Five protesters found guilty of trespassing

BY MEG PIRNIE
Staff Writer

Five SOA Watch protesters who represented themselves before U.S. Magistrate G. Mallon Faircloth during a trial Wednesday in federal court were found guilty of misdemeanor trespass charges. Faircloth sentenced the defendants to prison terms ranging from 90 days to six months.

The five defendants were the last of 27 protesters who appeared before Faircloth this week on Class B trespass charges stemming from crossing onto Fort Benning in November during the 14th annual protest.

The protesters all admitted trespassing, but said they did so to speak out against violence and to work in the name of religion.

The Rev. Joseph Mulligan, a Catholic priest from Michigan who serves in Nicaragua, defended his crossing as a means of protecting innocent people in Latin America, as a way of supporting U.S. soldiers and as general self-defense for Americas.

"The action I took at Fort Benning on Nov. 23 was meant to contribute to a more peaceful and just situation for all of us to live in," he said.

The priest said the violence perpetrated by graduates of the School of the Americas did not end when the school changed its name to the Western Hemisphere Institute for Security Cooperation. He talked about friends and fellow priests murdered in their homes for speaking out against the status quo and described how aid workers, students, union organizers and environmentalists are killed regularly, even today.

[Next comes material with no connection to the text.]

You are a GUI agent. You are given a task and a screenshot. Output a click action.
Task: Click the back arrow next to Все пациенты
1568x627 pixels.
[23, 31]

Mulligan said he crossed onto Fort Benning as a means of encouraging soldiers to take human rights seriously.

He also hoped to inform U.S. soldiers about the option of conscientious objection as well as the difference between lawful and unlawful orders, he said. Mulligan encouraged soldiers to think about the current war in Iraq and to decide whether their consciences allow them to continue fighting there. He said there are legal ways for soldiers to object to participating in combat situations they do not support.

Faircloth responded that the military does not necessarily excuse conscientious objectors from duty, but generally does allow them not to carry weapons.

Finally the priest explained that American citizens like himself are living in terrible fear of terrorist attacks because of American foreign policy, especially recent unilateral actions. He said he hoped his crossing would bring attention to poor policies reaching from Latin America to the Middle East. A more just, multilateral policy could restore international faith in the U.S. government and slow the spread of terrorism, he said.

Mulligan said he does not believe that the only true patriots are those who support the government without question or thought.

"I don't accept that they are the patriot, and we are unpatriotic," he said. "The true patriot is he or she who says he loves his country, but will question it to make it better."

Mulligan was sentenced to 90 days in prison.